0

I have a situation where my perl parser will read flat fixed-width input file based on the specification (start, end, length of each field defined) and will create a comma delimited file to be loaded into the database.

The input file can be ISO-LATIN-1 or UTF-8. Regardless of the charset, the perl's doing a good job of creating the comma delimited files fine (ISO-LATIN-1 to ISO-LATIN-1 and utf8 to utf8)

Since, ISO-LATIN-1 chars occupy only one byte there's never a problem. But, the utf-8 is causing an issue after the data is loaded into the database. Since, the perl parser is going by bytes when reading the input data, if there happens to be a field of 40 bytes length, but there is a utf char occupying positions 39,40,41, then only the first 2 bytes are extracted into the field and the same is being loaded into the database.

Is there a way for perl, to read this string and remove the bad bytes towards the end of the string?
* * *
**ACTIONS TO TAKE:**
a) In the Perl fixed-width parsing question, what two character sets can the input file use?
b) Pick up the Perl fixed-width parsing question after its final sentence and keep writing it in the same voice.

**DATA SEGMENT:**
* * *
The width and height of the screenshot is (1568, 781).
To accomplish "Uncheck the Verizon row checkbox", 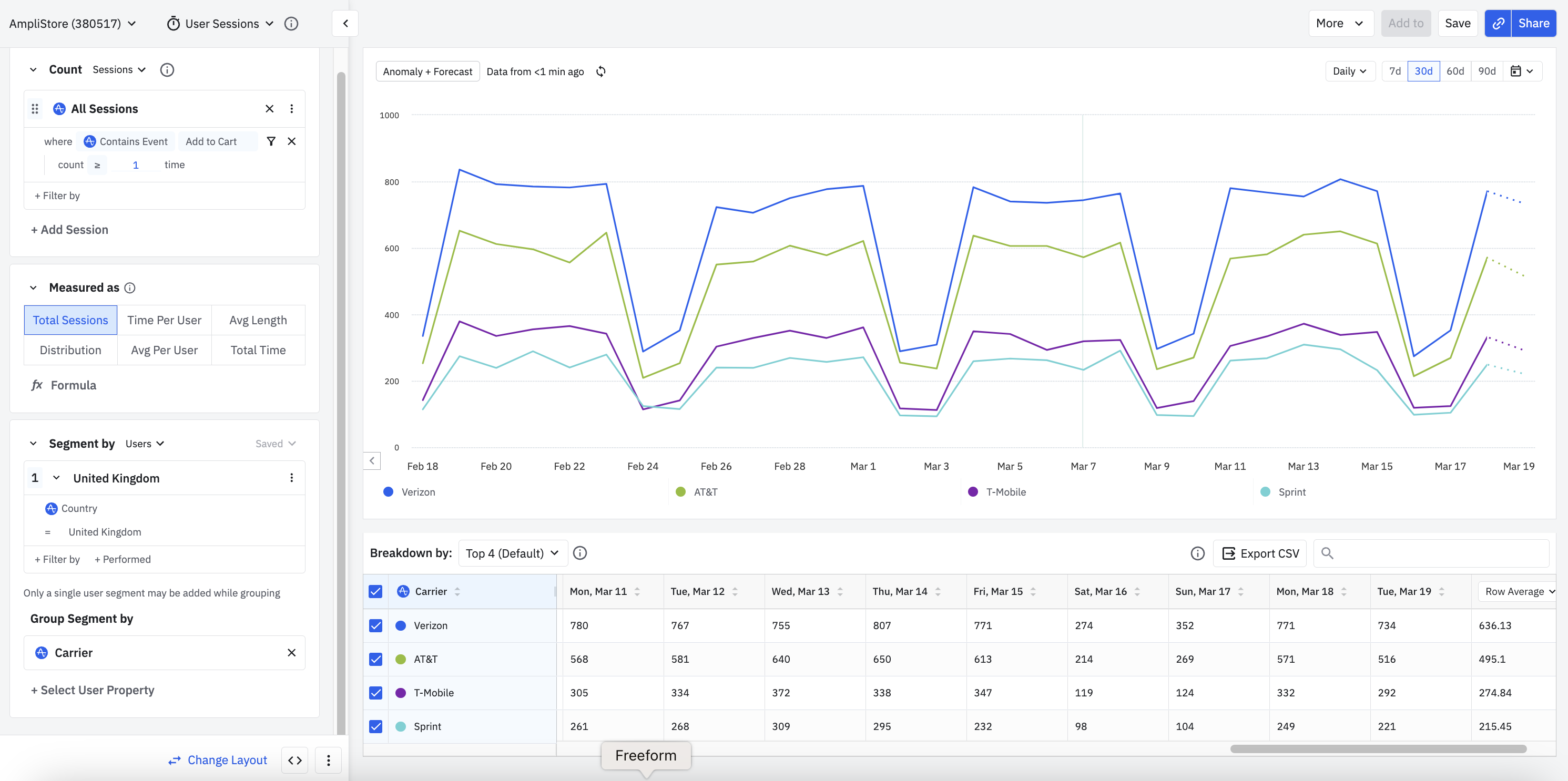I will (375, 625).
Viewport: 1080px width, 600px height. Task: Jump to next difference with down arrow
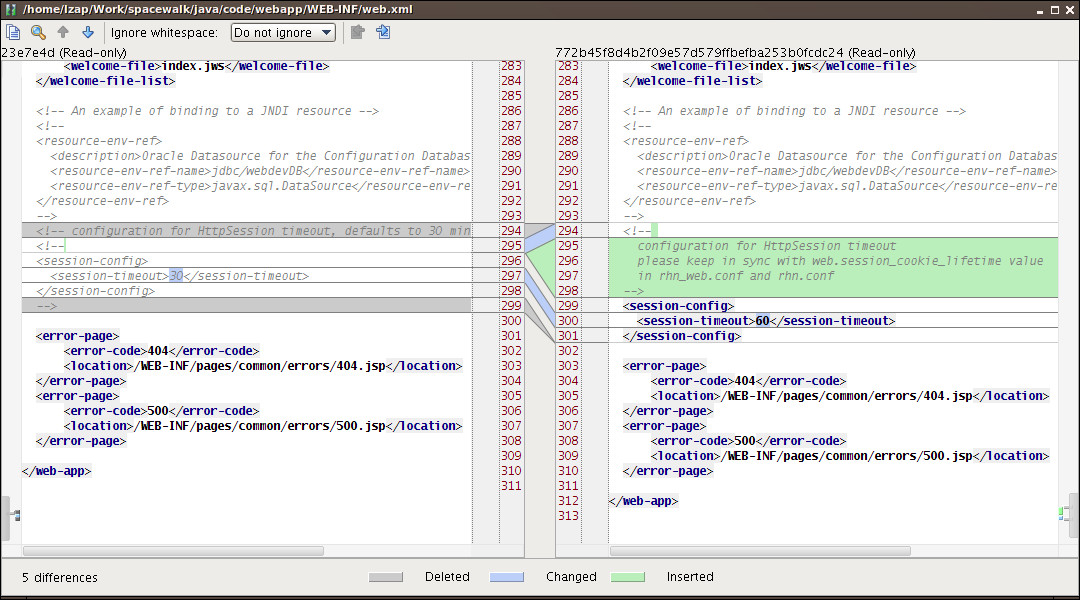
* * *
**REPLIES:**
a) ISO-LATIN-1 or UTF-8.

b)
For eg: Say there's a 6 byte field and the char sequence is Â8ÄÂ where the byte sequence is c382 38 c384 c382 (which is 7 bytes). When the perl parser parses this data, it appears to be fetching Â8Ä, but looking at the byte values its extracting c382 38 c384 c3. There' a half byte c3 at the end. Is there a way to strip of this kind of bad bytes using perl?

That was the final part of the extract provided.